Abstract

Abstract This study, in which I analyzed students' reasoning with rational numbers expressed as fractions, challenges the view that competent numerical reasoning depends on learning a few general methods from instruction and applying them consistently to solve problems. The results indicate that competent reasoning depends on a much richer and more diverse knowledge base that includes many numerically specific and invented strategies, as well as the general strategies learned from instruction. These strategies are richly connected and flexibly applied to solve problems. Elementary school, middle school, and high school students solved four tasks that assessed their knowledge of fraction order and equivalence.
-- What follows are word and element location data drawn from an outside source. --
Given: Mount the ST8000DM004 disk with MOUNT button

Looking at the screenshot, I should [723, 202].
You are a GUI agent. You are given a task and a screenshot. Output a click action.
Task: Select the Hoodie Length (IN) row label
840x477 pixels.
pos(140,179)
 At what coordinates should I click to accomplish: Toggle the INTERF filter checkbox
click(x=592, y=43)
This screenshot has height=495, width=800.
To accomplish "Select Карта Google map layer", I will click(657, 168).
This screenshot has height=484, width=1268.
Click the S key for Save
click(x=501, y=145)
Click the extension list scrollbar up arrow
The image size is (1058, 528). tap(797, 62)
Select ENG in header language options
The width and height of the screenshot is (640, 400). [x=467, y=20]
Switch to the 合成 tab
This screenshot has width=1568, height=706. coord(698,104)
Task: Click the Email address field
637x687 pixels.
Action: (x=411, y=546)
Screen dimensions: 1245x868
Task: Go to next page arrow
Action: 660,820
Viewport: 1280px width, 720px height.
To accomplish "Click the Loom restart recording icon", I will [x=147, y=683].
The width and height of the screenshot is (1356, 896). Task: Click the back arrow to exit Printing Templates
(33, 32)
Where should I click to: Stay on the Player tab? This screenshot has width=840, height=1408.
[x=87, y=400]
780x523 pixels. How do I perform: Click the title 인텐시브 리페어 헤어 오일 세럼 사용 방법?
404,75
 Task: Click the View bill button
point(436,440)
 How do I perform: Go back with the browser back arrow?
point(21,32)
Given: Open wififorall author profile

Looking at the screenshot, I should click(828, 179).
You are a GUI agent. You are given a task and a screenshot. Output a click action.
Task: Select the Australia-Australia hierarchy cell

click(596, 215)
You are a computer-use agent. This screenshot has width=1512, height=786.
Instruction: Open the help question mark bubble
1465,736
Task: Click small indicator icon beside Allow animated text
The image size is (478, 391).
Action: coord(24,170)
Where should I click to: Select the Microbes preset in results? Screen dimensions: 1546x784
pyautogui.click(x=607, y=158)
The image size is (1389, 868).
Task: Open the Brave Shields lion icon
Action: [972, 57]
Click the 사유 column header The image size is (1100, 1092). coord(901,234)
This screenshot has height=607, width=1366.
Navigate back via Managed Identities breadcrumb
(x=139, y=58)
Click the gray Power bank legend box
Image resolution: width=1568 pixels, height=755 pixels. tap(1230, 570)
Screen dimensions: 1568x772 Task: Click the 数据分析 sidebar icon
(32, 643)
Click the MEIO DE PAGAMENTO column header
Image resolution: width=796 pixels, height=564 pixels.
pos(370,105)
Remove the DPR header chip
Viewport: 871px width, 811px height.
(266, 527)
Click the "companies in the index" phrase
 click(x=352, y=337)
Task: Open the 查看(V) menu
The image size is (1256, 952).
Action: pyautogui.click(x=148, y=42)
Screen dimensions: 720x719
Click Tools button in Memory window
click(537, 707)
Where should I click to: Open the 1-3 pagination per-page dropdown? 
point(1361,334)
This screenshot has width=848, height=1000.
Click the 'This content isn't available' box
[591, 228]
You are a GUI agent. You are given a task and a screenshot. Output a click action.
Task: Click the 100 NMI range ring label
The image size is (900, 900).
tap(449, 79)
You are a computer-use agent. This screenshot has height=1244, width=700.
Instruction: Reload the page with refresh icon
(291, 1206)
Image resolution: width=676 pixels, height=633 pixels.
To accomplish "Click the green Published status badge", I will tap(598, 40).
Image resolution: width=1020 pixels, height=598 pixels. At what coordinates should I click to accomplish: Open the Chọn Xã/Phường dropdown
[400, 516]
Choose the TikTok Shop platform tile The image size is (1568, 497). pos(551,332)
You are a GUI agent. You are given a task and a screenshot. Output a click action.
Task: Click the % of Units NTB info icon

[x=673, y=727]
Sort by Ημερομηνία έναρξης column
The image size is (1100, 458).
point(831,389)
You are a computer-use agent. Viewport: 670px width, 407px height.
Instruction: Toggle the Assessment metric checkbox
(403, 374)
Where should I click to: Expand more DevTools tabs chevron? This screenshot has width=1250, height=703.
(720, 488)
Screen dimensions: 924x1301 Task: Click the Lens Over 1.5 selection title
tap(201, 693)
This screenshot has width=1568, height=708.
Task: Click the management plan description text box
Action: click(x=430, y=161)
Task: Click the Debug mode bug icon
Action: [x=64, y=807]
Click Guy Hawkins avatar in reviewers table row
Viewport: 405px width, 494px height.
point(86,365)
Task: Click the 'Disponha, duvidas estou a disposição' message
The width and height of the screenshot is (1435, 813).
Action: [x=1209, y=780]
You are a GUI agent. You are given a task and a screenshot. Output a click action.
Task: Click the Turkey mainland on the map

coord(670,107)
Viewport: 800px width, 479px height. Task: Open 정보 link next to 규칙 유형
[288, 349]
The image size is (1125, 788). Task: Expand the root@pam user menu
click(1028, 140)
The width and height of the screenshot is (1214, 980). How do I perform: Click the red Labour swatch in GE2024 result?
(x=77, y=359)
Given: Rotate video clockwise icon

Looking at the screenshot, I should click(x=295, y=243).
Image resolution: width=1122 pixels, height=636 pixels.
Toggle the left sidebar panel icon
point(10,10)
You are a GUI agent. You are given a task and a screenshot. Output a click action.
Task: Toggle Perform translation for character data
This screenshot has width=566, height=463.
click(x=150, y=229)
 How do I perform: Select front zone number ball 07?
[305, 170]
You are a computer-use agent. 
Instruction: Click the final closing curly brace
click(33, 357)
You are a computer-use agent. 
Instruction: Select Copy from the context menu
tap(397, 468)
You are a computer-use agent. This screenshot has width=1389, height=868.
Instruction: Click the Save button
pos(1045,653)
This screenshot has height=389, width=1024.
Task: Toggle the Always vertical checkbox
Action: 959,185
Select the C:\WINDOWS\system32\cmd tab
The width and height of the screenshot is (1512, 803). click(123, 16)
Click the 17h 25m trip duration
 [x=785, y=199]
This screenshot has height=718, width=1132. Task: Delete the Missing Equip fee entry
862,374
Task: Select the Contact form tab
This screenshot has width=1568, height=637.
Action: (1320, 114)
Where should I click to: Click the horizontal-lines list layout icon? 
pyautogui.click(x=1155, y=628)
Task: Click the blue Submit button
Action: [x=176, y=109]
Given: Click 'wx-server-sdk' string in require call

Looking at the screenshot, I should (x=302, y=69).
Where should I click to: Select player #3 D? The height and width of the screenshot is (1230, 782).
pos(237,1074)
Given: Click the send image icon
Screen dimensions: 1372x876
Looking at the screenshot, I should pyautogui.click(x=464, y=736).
The detailed analysis of their solutions revealed four basic perspectives on rational numbers: part-whole relations within divided quantities, relations between numerical components (numerators and denominators), locations relative to well-known reference numbers, and transformations to equivalent numerical forms. Most of the skilled students did not depend on the general transformation strategies emphasized in school (e.g., conversion to common denominator). More often they applied strategies that were specifically tailored to restricted classes of fractions (e.g., fractions with equal numerator) and produced fast and reliable solutions with a minimum of computation effort. A textbook analysis suggested that many were products of student invention. For most of the skilled students, the general transformation strategies were used as a last resort when an appropriate specific strategy could not be found.